Issue 11
Monday, 04 July 2016
Charles Darwin University
E-news
Dr Christian Bok’s Xenotext Project: an attempt to make a literary work to outlast the human race
Dr Christian Bok’s Xenotext Project: an attempt to make a literary work to outlast the human race

World class poet joins teaching team

By Patrick Nelson

Charles Darwin University is celebrating the success of having secured the services of an internationally acclaimed writer to the School of Creative Arts and Humanities.

Renowned “experimental poet” and award-winning Canadian author Dr Christian Bok starts today as lecturer in literary studies.

Head of School Professor Brian Mooney said Dr Bok was a highly creative thinker whose work sat at the cutting edge of literature and science.
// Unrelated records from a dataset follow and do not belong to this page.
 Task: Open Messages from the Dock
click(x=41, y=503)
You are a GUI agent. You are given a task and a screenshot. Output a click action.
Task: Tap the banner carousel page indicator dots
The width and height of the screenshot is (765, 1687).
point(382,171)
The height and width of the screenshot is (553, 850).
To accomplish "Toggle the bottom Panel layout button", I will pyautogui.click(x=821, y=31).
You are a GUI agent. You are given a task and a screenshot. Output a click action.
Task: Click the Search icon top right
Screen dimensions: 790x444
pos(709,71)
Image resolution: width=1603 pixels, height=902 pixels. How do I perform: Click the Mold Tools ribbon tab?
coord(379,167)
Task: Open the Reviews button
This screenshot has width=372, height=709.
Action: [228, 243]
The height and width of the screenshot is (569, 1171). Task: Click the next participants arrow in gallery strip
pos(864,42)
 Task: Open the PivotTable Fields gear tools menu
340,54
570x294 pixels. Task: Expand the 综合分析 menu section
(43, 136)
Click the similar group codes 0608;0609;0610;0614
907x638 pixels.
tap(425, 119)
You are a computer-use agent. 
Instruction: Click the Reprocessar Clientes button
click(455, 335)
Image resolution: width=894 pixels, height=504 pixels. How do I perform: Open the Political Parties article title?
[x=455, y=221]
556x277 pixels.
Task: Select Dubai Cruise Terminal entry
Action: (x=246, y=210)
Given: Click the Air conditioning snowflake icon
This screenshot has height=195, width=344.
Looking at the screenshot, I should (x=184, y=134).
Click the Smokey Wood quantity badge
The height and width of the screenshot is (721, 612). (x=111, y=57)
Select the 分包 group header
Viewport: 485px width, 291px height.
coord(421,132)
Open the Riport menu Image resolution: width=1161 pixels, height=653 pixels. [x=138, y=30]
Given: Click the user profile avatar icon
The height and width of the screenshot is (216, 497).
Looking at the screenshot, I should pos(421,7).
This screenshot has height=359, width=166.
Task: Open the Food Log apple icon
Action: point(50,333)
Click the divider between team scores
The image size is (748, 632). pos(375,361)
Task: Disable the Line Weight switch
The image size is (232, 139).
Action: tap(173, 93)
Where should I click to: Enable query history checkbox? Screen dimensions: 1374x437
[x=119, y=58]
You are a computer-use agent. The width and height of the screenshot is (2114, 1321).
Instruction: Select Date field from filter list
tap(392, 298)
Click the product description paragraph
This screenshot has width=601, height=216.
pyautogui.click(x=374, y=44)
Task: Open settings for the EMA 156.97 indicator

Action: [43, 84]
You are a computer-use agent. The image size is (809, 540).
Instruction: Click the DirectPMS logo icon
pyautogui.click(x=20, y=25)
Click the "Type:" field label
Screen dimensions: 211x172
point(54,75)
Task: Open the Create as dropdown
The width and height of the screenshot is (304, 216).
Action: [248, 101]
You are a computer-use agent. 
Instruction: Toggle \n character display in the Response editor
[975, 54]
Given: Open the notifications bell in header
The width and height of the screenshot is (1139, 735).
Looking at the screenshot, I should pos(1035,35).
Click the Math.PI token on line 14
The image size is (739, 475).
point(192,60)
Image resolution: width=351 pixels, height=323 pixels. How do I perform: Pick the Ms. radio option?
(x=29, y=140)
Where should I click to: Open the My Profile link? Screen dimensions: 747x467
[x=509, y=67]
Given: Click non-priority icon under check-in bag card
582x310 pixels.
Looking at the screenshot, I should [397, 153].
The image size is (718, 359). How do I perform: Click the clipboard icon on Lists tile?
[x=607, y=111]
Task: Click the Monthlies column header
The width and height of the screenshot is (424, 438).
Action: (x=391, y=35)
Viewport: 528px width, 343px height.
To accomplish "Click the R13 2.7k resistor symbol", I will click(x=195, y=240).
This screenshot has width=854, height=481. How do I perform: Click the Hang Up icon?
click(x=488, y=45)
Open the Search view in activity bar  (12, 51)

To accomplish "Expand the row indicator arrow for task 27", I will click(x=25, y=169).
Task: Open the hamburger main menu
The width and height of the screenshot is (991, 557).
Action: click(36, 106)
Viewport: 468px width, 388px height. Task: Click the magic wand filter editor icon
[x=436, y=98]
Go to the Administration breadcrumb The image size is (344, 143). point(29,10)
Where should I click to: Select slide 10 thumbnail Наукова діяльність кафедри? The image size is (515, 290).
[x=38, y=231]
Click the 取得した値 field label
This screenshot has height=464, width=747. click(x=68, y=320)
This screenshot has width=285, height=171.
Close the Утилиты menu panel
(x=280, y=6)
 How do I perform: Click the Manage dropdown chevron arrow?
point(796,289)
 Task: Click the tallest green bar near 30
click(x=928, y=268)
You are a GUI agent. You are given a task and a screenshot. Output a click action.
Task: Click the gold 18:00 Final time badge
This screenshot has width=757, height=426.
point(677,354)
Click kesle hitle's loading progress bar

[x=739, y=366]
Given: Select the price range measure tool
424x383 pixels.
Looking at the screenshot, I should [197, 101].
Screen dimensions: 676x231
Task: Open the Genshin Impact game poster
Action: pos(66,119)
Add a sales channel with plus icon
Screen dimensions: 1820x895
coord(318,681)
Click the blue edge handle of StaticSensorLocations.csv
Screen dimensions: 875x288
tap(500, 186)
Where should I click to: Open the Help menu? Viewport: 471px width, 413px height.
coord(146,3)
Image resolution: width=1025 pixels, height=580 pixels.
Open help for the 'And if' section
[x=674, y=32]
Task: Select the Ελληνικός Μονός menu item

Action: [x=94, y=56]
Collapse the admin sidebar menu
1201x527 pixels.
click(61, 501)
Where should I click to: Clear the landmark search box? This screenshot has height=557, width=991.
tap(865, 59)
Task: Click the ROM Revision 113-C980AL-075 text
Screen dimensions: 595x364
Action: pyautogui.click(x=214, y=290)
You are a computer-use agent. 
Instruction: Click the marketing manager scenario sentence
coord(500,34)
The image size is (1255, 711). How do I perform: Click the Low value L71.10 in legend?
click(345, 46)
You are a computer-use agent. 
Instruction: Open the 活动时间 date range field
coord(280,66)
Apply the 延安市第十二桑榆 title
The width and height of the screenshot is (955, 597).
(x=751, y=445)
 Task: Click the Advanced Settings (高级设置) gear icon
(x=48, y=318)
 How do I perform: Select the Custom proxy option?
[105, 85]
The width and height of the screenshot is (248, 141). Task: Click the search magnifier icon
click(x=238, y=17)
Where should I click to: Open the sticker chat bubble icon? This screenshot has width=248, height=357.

“This is a real coup for Charles Darwin University and for writers, poets and others throughout the Northern Territory who have a passion for the English language and literature,” Professor Mooney said.

“Dr Bok will teach two courses in creative writing in Semester 2 and also will be responsible for founding a program in creative writing.”

Something of Dr Bok’s talent and personality was revealed in 2002 when he won Canada’s $60,000 Griffin Poetry Prize, for the book Eunoia.

The best-seller contains five chapters (entitled “A”, “E”, “I”, “O” and “U”) in which the letter in the title is the only vowel used throughout that chapter. For example, Chapter A starts: “Awkward grammar appals a craftsman. A Dada bard as daft as Tzara damns stagnant art and scrawls an alpha …”

Dr Bok also continues to work on a scientifically ambitious project in which he is trying to encode a poem into the genome of a germ (Deinococcus radiodurans), in a bid to create “a living poem”.

Dr Bok discusses the experiment in his book The Xenotext: Book 1, where he explains that the project consists of a sonnet (called Orpheus), which, when translated into a gene and then integrated into a cell, causes the cell to “read” the poem, interpreting it as an instruction for building a protein whose sequence of amino acids encodes yet another sonnet (called Eurydice).

“The organism not only becomes an archive for storing my poem, but also becomes a machine for writing a poem in response,” Dr Bok said.

“By putting my poem into this organism, I could conceivably write a book that might outlast … civilisation.”